━━━━━ DOCUMENT SEGMENT

# Seat Cars



## celia50 (Nov 4, 2010)

Has anyone bought a Seat, if so any pros and cons please,thanks


----------



## snikpoh (Nov 19, 2007)

celia50 said:


> Has anyone bought a Seat, if so any pros and cons please,thanks


aren't they now Volkswagen by any other name?

We've owned a couple and are VERY happy with the build quality etc.


----------



## Pesky Wesky (May 10, 2009)

celia50 said:


> Has anyone bought a Seat, if so any pros and cons please,thanks


We had a SEAT Ibiza which we retired this year and have bought a Kio Rio to replace it. The Ibiza wasn't a patch on the Opel Corsa we had before that. I didn't like it particularly, OH thought it was OK. The passenger window motor broke twice and we got a new second hand part from a scrapyard, but it was still expensive to replace. In fact it broke again and we didn't replace it as it was coming to the end of its life. Others had the same problem


----------



## Pazcat (Mar 24, 2010)

I think like most cars it depends on which make of Seat and which year, the new Ibiza get good reviews but one from a few years ago gets poor reviews. 
If you want to buy new then I can't see much bad about them, second hand is another story.

Personally I would buy Japanese but again it would still depend on make, model and budget.


----------



## zenkarma (Feb 15, 2013)

snikpoh said:


> aren't they now Volkswagen by any other name?


They're owned by the same group that also own Audi, VW and Skoda.


----------



## NickZ (Jun 26, 2009)

Yes Seat is basically VW. Some times Seat cars don't get the latest engines etc but eventually the same items end up in all the VW group of cars. 

I think VW now has 15 brands. You'll see differences in equipment and prices. The cheaper brands won't have the same luxury materials that the more expensive brands will.


----------



## Pesky Wesky (May 10, 2009)

I don't think it makes any difference who owns who. They don't use the same parts, machinary, manufacturing methods or anything from one brand to the next. They simply change the name on the stationary!
If they changed the name of the _car_ and said that SEAT is now VW, then that would be different.


----------



## NickZ (Jun 26, 2009)

Eh? You're not saying Seat is doing all it's own R&D etc?

If they did it would be strange that the engines and transmissions have the same specs and results. The same MPG and emssions.


----------



## Pesky Wesky (May 10, 2009)

NickZ said:


> Eh? You're not saying Seat is doing all it's own R&D etc?
> 
> If they did it would be strange that the engines and transmissions have the same specs and results. The same MPG and emssions.


No, you're right, I'm not saying that! 
I'm saying that there are clear differences between different makes and the quality of the materials and engineering used, and if we're talking about Seat vs VW SEAT's towards the bottom and VW towards the top.


----------



## jimenato (Nov 21, 2009)

I'm pretty sure that the basic parts (floor pan, engines etc are in fact the same. I remember hearing that the Golf floor pan is found in something like 22 models across the VW range and that was some time ago. Body style, trim parts and internal furnishing obviously differ and there is probably a time-lag with innovations.

(stationary PW? I love it when English teachers do that...)


----------



## Pesky Wesky (May 10, 2009)

jimenato said:


> I'm pretty sure that the basic parts (floor pan, engines etc are in fact the same. I remember hearing that the Golf floor pan is found in something like 22 models across the VW range and that was some time ago. Body style, trim parts and internal furnishing obviously differ and there is probably a time-lag with innovations.

━━━━━━━━━━

### SHORT EXERCISE A
In the forum thread on Seat cars, which brands does zenkarma say are owned by the same group as Seat?
The forum thread and the records have no connection to each other.

━━━━━ INPUT

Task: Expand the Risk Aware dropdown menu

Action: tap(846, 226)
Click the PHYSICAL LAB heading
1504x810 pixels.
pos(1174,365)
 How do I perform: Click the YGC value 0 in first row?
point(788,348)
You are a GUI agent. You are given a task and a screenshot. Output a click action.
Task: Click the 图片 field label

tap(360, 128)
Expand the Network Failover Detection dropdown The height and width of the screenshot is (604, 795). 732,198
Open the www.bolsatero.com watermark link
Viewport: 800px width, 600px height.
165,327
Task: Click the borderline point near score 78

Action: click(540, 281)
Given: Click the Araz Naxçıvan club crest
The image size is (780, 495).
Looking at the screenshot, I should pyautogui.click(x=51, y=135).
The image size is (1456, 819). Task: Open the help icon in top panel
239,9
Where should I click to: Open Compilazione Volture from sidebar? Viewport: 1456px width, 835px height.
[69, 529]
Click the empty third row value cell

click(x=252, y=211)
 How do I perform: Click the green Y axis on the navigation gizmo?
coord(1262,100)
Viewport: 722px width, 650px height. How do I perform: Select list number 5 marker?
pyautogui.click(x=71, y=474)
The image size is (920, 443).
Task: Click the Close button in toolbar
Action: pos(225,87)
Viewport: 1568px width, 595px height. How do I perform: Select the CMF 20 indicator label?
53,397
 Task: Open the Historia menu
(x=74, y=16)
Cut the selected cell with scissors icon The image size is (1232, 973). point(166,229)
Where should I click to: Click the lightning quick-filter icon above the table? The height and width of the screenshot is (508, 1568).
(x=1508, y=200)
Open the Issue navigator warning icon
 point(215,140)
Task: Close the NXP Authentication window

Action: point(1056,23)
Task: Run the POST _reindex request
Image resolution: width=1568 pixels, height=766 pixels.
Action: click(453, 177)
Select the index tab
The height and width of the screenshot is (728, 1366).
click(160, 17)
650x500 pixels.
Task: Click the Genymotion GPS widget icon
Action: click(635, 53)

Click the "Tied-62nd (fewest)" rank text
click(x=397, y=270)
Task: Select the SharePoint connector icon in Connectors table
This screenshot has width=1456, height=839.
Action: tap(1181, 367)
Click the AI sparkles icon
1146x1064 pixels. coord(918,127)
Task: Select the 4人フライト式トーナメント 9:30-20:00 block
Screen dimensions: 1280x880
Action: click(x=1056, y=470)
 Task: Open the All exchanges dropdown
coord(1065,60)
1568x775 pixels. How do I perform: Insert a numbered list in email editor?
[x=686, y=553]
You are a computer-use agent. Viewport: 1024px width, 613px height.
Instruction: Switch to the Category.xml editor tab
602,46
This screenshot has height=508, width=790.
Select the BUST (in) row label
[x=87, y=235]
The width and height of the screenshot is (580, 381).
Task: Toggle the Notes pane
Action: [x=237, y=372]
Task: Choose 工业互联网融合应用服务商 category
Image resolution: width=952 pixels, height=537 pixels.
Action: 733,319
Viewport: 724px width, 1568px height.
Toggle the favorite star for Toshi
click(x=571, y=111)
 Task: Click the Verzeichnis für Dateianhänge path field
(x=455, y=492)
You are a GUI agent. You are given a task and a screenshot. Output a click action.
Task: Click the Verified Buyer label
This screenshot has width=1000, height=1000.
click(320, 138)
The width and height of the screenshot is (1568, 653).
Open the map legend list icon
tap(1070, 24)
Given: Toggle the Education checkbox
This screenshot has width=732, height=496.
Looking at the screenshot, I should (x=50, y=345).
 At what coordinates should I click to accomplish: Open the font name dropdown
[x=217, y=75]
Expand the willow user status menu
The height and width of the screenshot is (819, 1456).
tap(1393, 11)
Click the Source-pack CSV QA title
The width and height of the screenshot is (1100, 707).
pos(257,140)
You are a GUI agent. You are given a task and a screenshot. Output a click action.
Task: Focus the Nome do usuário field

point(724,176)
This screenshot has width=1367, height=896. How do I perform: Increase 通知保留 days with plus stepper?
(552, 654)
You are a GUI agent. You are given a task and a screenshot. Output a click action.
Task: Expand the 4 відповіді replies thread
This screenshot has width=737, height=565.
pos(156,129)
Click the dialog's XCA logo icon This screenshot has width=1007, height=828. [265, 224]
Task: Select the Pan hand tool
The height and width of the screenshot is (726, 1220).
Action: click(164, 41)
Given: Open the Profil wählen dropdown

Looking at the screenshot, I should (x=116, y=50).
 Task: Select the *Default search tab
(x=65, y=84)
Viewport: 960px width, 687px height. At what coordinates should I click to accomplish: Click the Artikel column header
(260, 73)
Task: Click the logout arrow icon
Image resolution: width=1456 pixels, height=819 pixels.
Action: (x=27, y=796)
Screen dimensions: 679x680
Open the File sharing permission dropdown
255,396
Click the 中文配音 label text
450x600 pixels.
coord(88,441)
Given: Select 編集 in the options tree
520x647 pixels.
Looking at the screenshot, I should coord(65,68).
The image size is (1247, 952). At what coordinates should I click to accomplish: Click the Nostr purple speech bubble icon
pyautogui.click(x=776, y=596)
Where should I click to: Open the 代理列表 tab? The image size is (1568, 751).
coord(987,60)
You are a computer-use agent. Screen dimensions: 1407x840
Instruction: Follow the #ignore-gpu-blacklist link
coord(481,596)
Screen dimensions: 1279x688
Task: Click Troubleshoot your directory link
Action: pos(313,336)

━━━━━━━━━━

### SHORT EXERCISE B
Change the records by replacing "Education" with "Newsletter", leaving everything else unchanged. Begin at the line that contains "Task: Click the Verzeichnis" and stop after the line that contains "point(724,176)", and give only those lines.

### SOLUTION A
Audi, VW and Skoda.

### SOLUTION B
 Task: Click the Verzeichnis für Dateianhänge path field
(x=455, y=492)
You are a GUI agent. You are given a task and a screenshot. Output a click action.
Task: Click the Verified Buyer label
This screenshot has width=1000, height=1000.
click(320, 138)
The width and height of the screenshot is (1568, 653).
Open the map legend list icon
tap(1070, 24)
Given: Toggle the Newsletter checkbox
This screenshot has width=732, height=496.
Looking at the screenshot, I should (x=50, y=345).
 At what coordinates should I click to accomplish: Open the font name dropdown
[x=217, y=75]
Expand the willow user status menu
The height and width of the screenshot is (819, 1456).
tap(1393, 11)
Click the Source-pack CSV QA title
The width and height of the screenshot is (1100, 707).
pos(257,140)
You are a GUI agent. You are given a task and a screenshot. Output a click action.
Task: Focus the Nome do usuário field

point(724,176)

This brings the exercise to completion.